最近の消費者向けARグラスは、携帯性と演算性能とのバランスをとるため、グラス本体とコンピューティングモジュールが分かれたセパレートタイプになっているのが特徴だ。昨年1月以降、世界で17ブランドほどがセパレートタイプのARグラスを発売している。
そのなかでVITUREが初めてネックバンド型のコンピューティングユニットを採用した。重さはわずか160グラム、コンピューティングモジュールを統合し、128ギガバイトのストレージや連続3時間使用できるバッテリーを備えている。テレビチップの採用でコンピューティングユニットのコストが1000元(約2万円)以下に抑えられたほか、スマートTVアプリを操作、利用することもできる。

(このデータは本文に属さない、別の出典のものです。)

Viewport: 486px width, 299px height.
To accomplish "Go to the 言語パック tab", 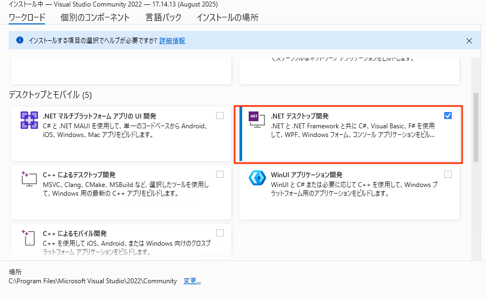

グラス本体とネックバンドはマグネット式のコネクタでつなぐ。セパレートタイプにしたことでグラスの重さはわずか76グラムとなり、現在市販されているARグラスの平均より軽くなった。ネックバンド内部にはAndroidをベースに独自開発したOSを搭載。クラウドゲーミングやクラウドストリーミング、ストリーミングメディア、クラウドオフィスなどのアプリがあり、豊富なコンテンツをそろえている。
バーチャルとリアルの切り替えをよりスムーズにするため、レンズにエレクトロクロミズム(電圧を加えることで色が変わる現象)の技術を採用した。透過率を5%から80%の範囲で調節することができ、ユーザーは「没入型の映画館」と「現実世界」とをすばやく行き来することができる。
今年に入り、クラウドファンディングの支援者に納品されたVITURE Oneでは機能の一部がアップデートされた。
レンズの色変化の感度がよくなったほか、遮光率を99%にまで向上させてユーザーのプライバシーを保護する。OTA(Over The Air)技術を活用してインターネット経由でソフトウェアのアップデートを繰り返し、ユーザーのニーズに応える新たな機能を提供する。
バーチャル映像を空中の定まった場所に固定する技術も開発した。ARグラスの利用シーンが多様化し、ユーザーの動きなど環境の変化に画面が対応できるような機能が求められている。
操作についてはiOS版とアンドロイド版のアプリを公開。これによりBluetoothのペアリングや接続を必要とせずに、極低電力で通信が可能なBLE(Bluetooth Low Energy)技術によってネックバンドとモバイル機器を速やかに接続し、モバイル機器から操作することが可能だ。
また各種機能のプラグインも利用できる。例えば3DレンダリングAPI(Application Programming Interface)を使って「アサシン クリード」や「ニード・フォー・スピード」といった人気パソコンゲームを3Dで体験することができるようになった。
主にユーザーの自発的なおすすめや口コミによって利用が拡大しており、ユーザーが自ら立ち上げたVITURE Discordのコミュニティには数千人のメンバーが参加している。日本のクラウドファンディングでは開始から2週間もたたないうちに調達額の記録を塗り替えた。